Alguns deles, pela grandiosidade, se tornaram atrações
turísticas. “Père Lachaise”, em Paris, “Highgate”, em Londres, e “Arlington”,
em Washington, são visitas obrigatórias. Na entrada do primeiro são vendidos
mapas indicando os túmulos das personalidades que lá repousam. Ele deu margem
a uma das grandes páginas das memórias de Gilberto Amado, o maior memorialista
brasileiro. No de Londres se encontram os restos mortais de Karl Marx, objeto
de intensa curiosidade e constante visitação. O túmulo de Carlos Gardel, em
Buenos Aires, é muito visitado, o que também acontece com o cemitério da
Consolação, em São Paulo, onde repousam Monteiro Lobato e Mário de Andrade,
entre tantos outros. Em certas datas, para lá acorrem escritores,
intelectuais, leitores e admiradores dessas figuras.
Essas recordações
um tanto fúnebres me trouxeram à lembrança o “Sparkenbroke”, de Charles
Morgan, traduzido pelo inesquecível Mário Quintana e publicado na célebre
Coleção Nobel, da Editora Globo. Um dos maiores e mais tocantes romances que
li na juventude e ao qual volto de tempos em tempos. Nele, um escudo esculpido
à porta do túmulo dos Sparkenbroke inscreve versos que imploram a piedade dos
vivos para com os mortos, em palavras que nunca esqueci:
“Algum mortal,
em meio à humana lida, lamenta acaso quem aqui repousa? (...) Amorosos e
moços vida em fora, também já fomos como és agora! Ó tu que te
aproximas, tem piedade, Que aqui se acaba amor e mocidade! E enquanto
arde a tua primavera, Lembra que o frio do inverno inda te espera...(...)

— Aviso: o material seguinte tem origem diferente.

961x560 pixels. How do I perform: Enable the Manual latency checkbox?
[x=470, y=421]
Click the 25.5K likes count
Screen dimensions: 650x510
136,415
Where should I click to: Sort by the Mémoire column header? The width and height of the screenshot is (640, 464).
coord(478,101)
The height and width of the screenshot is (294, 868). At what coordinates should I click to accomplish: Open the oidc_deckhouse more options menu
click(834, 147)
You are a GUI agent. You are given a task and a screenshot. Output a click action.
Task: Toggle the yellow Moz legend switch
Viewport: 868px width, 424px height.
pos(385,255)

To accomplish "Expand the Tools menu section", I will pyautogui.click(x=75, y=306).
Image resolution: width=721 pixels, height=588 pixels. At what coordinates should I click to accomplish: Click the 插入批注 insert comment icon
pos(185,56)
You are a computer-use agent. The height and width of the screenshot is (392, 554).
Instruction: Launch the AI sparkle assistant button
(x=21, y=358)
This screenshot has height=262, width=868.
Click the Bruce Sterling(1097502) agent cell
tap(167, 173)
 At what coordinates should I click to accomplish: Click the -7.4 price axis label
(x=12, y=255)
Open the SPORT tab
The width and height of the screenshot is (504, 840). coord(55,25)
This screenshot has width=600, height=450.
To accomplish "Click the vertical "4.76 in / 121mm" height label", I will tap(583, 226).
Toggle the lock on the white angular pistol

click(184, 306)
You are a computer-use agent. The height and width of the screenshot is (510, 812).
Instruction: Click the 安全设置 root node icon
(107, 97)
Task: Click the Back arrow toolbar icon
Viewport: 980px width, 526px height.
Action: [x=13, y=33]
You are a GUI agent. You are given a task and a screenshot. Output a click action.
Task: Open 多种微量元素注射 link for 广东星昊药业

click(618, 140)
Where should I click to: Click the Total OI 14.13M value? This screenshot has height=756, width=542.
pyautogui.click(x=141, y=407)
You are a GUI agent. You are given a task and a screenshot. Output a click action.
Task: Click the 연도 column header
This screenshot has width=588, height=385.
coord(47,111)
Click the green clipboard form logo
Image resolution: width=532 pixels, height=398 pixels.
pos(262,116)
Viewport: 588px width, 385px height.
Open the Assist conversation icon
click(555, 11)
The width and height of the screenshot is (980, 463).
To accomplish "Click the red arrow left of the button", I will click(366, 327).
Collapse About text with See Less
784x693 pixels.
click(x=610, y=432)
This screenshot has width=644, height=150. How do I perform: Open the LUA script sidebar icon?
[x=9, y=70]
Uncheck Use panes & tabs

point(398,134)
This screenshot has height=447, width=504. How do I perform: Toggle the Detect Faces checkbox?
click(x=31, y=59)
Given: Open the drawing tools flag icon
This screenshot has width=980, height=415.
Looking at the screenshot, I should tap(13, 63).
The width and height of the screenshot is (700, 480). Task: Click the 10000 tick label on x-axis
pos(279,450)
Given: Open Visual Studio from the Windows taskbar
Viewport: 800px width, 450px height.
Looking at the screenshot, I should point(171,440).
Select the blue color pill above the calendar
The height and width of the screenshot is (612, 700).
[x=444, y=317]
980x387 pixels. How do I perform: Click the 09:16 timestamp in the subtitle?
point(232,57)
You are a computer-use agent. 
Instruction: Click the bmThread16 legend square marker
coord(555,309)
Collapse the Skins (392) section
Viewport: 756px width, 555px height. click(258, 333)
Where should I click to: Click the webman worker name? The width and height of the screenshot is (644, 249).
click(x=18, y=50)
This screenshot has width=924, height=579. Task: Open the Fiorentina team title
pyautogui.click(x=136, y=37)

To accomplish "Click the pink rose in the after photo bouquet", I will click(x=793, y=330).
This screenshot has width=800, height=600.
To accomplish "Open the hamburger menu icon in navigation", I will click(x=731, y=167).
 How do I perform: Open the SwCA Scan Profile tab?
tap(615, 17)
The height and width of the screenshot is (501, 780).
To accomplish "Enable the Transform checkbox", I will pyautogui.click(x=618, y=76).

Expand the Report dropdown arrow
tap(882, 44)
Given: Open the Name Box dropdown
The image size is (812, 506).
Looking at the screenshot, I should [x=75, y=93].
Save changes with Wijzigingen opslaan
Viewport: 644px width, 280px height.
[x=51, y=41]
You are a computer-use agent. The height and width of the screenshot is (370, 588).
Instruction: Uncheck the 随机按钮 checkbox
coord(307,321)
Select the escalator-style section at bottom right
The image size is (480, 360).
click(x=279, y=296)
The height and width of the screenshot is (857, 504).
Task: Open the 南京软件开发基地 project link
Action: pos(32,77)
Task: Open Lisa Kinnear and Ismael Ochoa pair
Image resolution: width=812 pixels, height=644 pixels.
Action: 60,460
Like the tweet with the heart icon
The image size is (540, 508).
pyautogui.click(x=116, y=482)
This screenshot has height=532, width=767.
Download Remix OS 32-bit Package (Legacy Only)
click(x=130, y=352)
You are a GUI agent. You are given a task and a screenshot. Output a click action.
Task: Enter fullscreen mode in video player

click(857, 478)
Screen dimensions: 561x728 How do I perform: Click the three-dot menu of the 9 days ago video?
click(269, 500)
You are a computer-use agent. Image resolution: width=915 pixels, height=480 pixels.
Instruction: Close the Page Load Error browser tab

Ó frios ventos hibernais, correi...”
Como uma lembrança puxa a outra,
recordei antiga peça teatral ambientada num campo santo. Tristes em
decorrência do abandono, os “moradores” deixam suas tumbas e se reúnem em
assembleia para darem curso, em conjunto, à tristeza. Choram copiosamente, as
lágrimas amargas escorrendo pela brancura dos mármores. Até que um deles,
ouvindo barulhos, diz: “Esperem, parece que estão vindo nos visitar!” Todos
silenciam, olham cheios de esperança, engolem os soluços, mas é rebate falso.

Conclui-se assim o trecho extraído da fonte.